### Texto fornecido
Desde o início das aulas que o mundo pareceu ter tomado outro rumo! Um bom novo rumo: novos planos, novas aulas, novos amigos, novas cores...Enfim, seria tudo magnífico se houvesse uma força universal que mantivesse as coisas nesse novo bom rumo. Acontece que eu sempre fico confusa no fim das contas! É quase inevitável. Ou é “evitável”, mas eu ainda não descobri como evitar! Alemão foi a melhor escolha da Habilitação, a quantidade de matérias está no ponto, os amigos do ano passado – embora a Sra. Habilitação tenha nos distanciado das mesmas aulas – continuam sempre muito companheiros e divertidos. Não tem um grande problema aparente...mas tem...eu continuo a pensar em hipóteses futuras...o problema é que, enquanto eu não me focar na resolução dessas questões rotineiras e democráticas, nada sai, deveras, do lugar! Enquanto eu busco uma resposta pras questões “divinas”, eu escuto Paixão Segundo São Mateus, de Bach, e me elevo à significância de sei lá o quê!
Sempre que eu escuto essas músicas parece que uma espécie de passagem se abre e eu flutuo em direção ao nada, e sem intenção alguma. Queria ser uma música de Bach!
######
### Material fornecido
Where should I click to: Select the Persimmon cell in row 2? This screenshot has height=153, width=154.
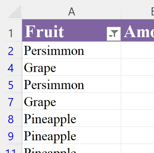(71, 50)
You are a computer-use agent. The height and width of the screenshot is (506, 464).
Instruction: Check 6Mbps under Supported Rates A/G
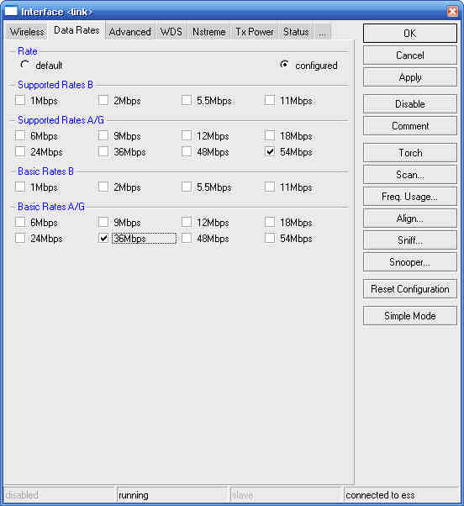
######
*Complete o seguinte:*
A: No texto sobre o início das aulas, qual obra de Bach é ouvida durante a busca por uma resposta para as questões “divinas”?
B: Copie literalmente o trecho do texto sobre o início das aulas que começa em "Sempre que eu" e segue até "música de Bach!".
As linhas não são usadas em nenhuma das tarefas.

*Respostas por tarefa:*
A: Paixão Segundo São Mateus.

B:
Sempre que eu escuto essas músicas parece que uma espécie de passagem se abre e eu flutuo em direção ao nada, e sem intenção alguma. Queria ser uma música de Bach!